OSEA Safety Blog

Job Stress in 2020

Saturday, September 5, 2020 Amanda Coniglio

I think we can all agree, 2020 has been an interesting year – throwing many challenges at employers as well as employees. As employers are working hard to establish plans and controls in an effort to keep employees safe, healthy, working, and maintaining productivity, employees are facing their own personal challenges at home on top of trying to perform their work. There are plenty of “feel good” commercials out there, aimed at letting us know we will get through this period of uncertainty – but let’s be honest, those commercials are dismissing the stresses the current workforce is feeling. The current job stress situation is magnified, and it is far more complex than it has been in previous years.

The workforce is far more likely to experience burn-out this year as we try to find a balance between work from home, return to work, staying healthy, and managing households in ways that we never had to before.

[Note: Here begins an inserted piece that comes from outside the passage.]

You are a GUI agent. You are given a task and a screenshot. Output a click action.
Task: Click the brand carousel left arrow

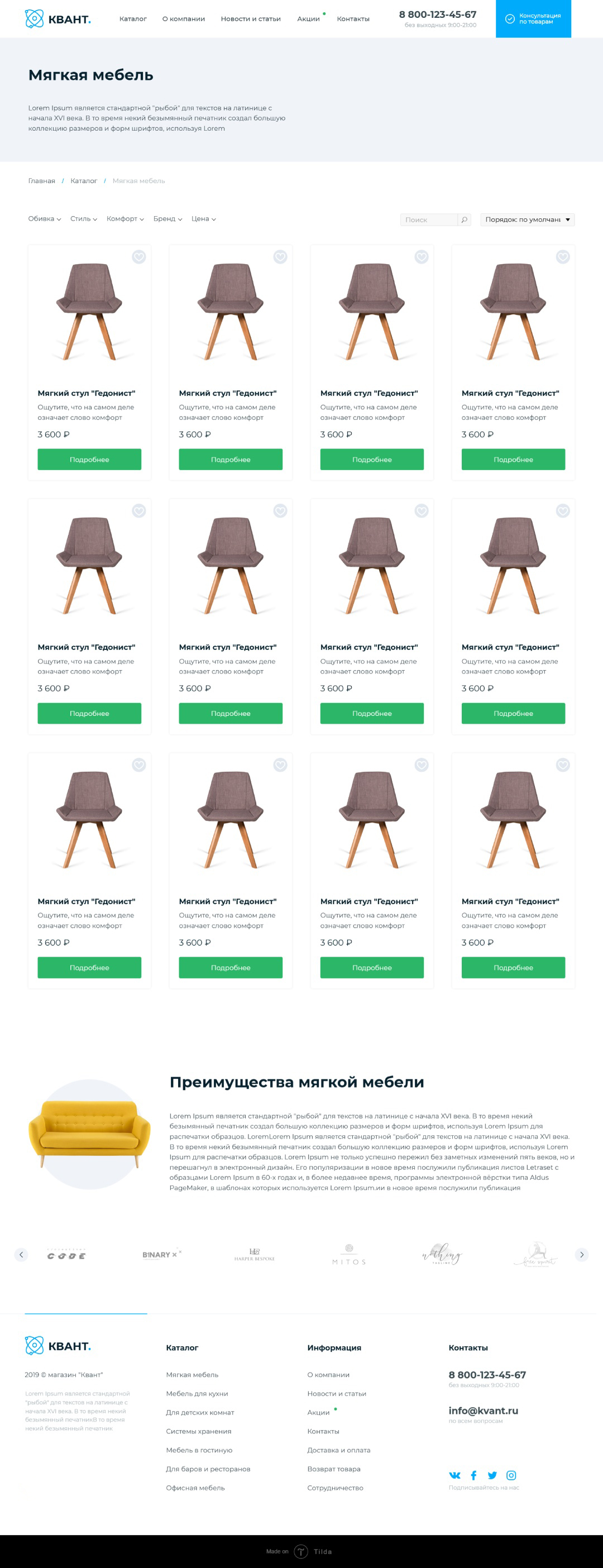(x=21, y=1255)
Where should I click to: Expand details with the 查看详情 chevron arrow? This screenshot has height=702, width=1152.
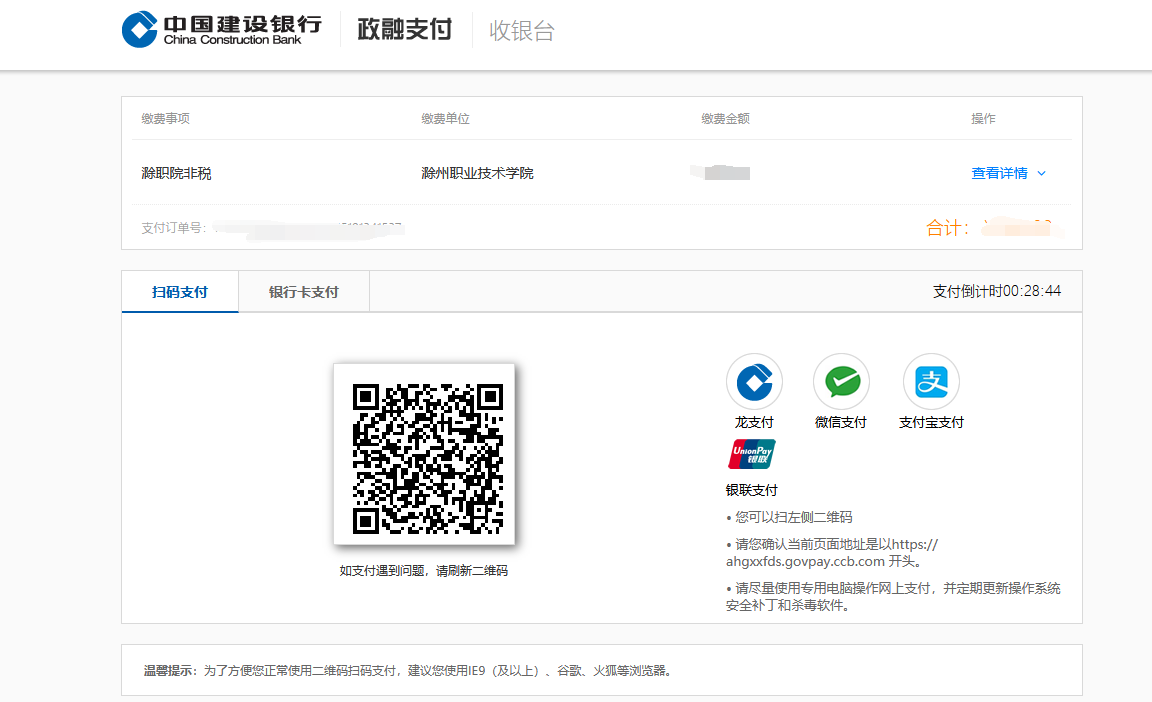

The impacts of stress in the workplace can be catastrophic as it can contribute to increases in accidents, and an increase in workplace violence incidents. Many workers are facing excessive workload that may stem from others being laid off or quarantined, fear of being laid off, increased or changed performance demands, lack of PPE availability, and infrequent breaks (particularly healthcare workers). This can all lead to fatigue and inattention to work tasks, making the workplace more dangerous.

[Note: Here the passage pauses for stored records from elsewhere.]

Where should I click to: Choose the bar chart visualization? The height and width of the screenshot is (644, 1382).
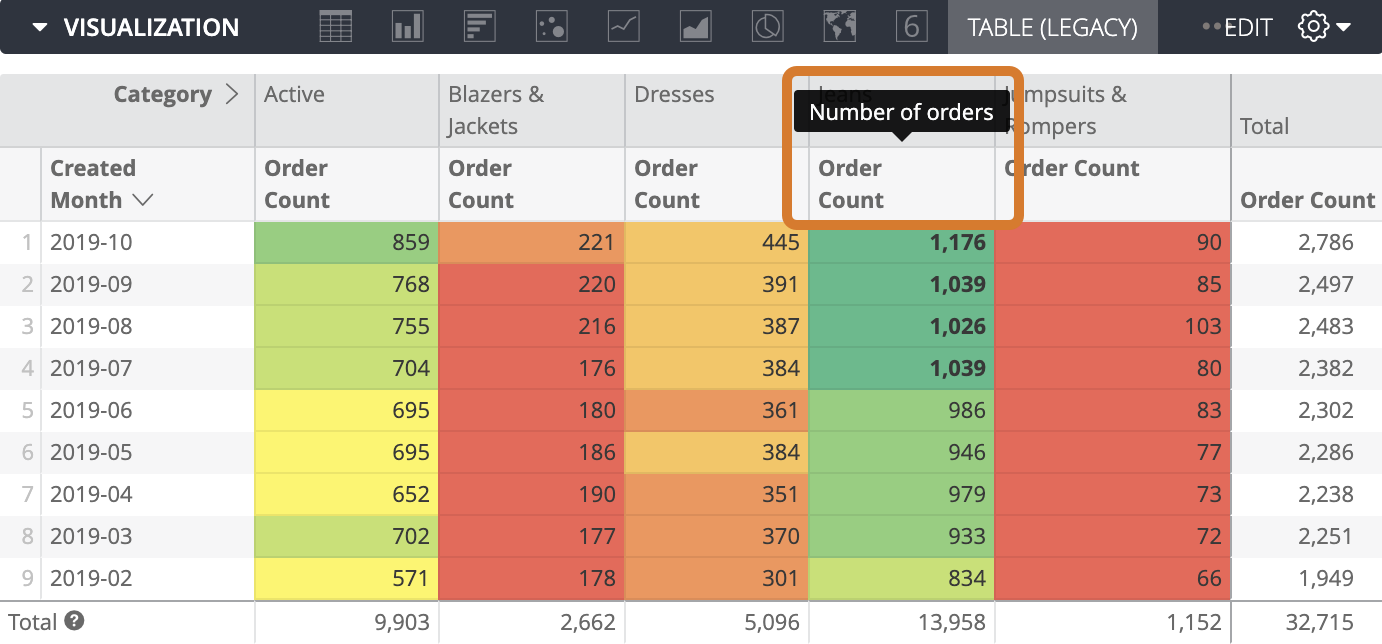tap(480, 27)
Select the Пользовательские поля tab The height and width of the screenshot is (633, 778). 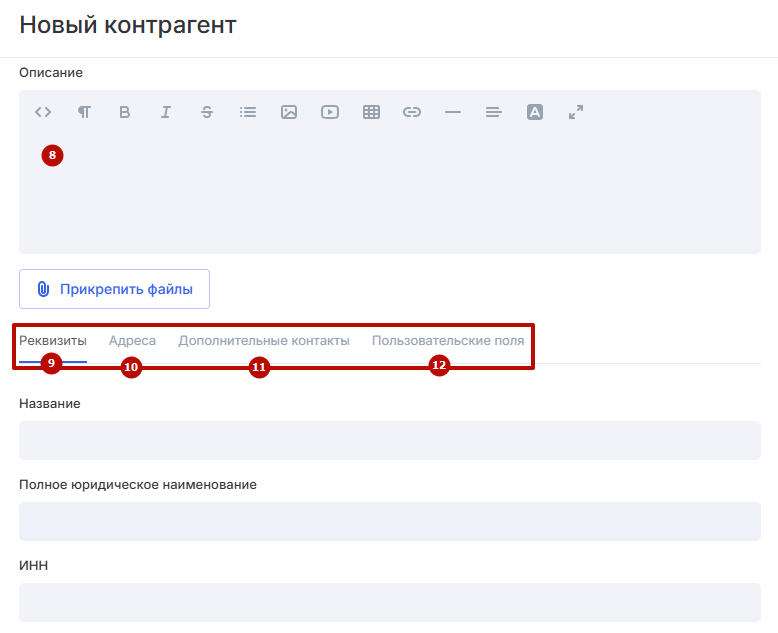point(448,340)
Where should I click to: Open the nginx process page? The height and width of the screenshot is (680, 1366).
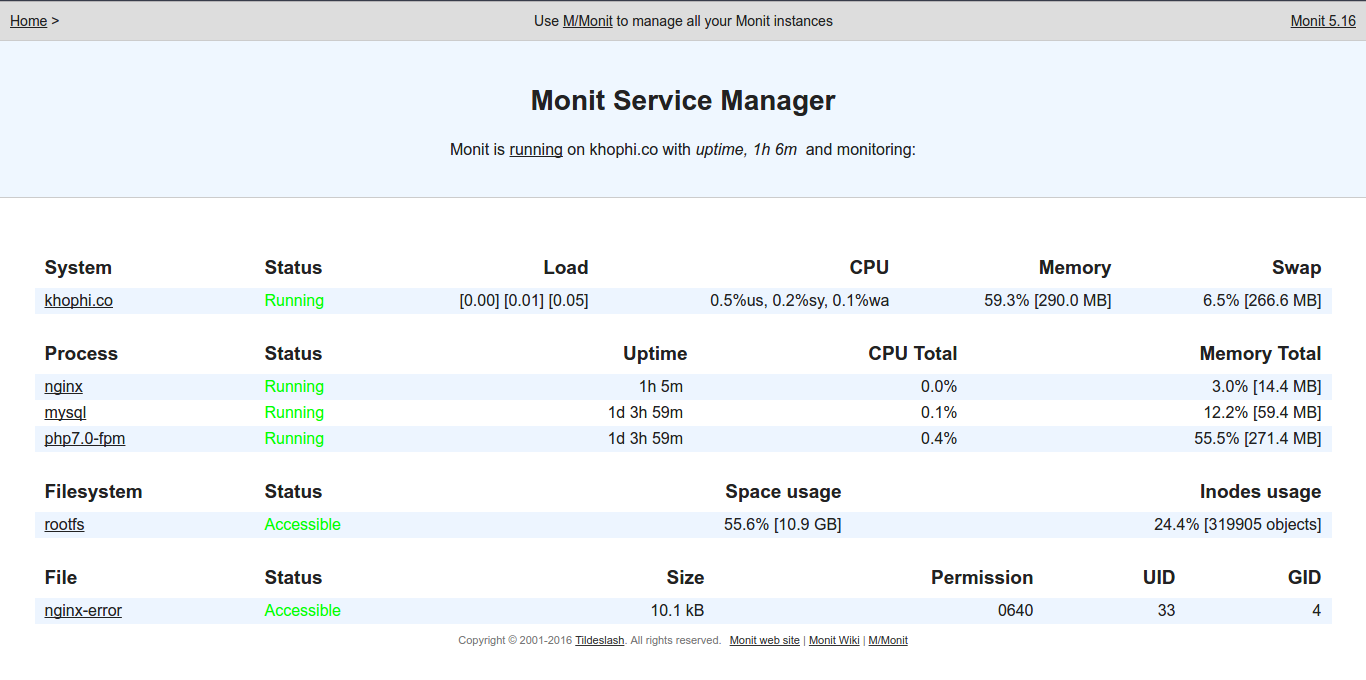tap(63, 387)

It’s particularly important right now for employers to be as proactive as possible in the recognition of stress in employees, and in the establishment of controls to mitigate. Some administrative controls to consider, on top of all your COVID-19 controls, include reducing shift length, remaining flexible in work hours and tasks, establishing recognition/reward systems for good work performance, and opening lines of communication between management and employees. Right now, strong and effective leadership is a necessity and that includes compassion and understanding on all levels to lead your workforce through this and remain operational.

Those “feel-good” commercials do have one thing right – we are all in this together (but socially distanced); we all need to work together within our jobs to keep things safe, operational, and incident-free. There is no “easy button” for this – employees and employers are facing extraordinary stressors with so many unknowns. Take care of yourselves, take care of each other and if you are feeling particularly on edge, don’t hesitate to seek assistance/reach out for additional resources.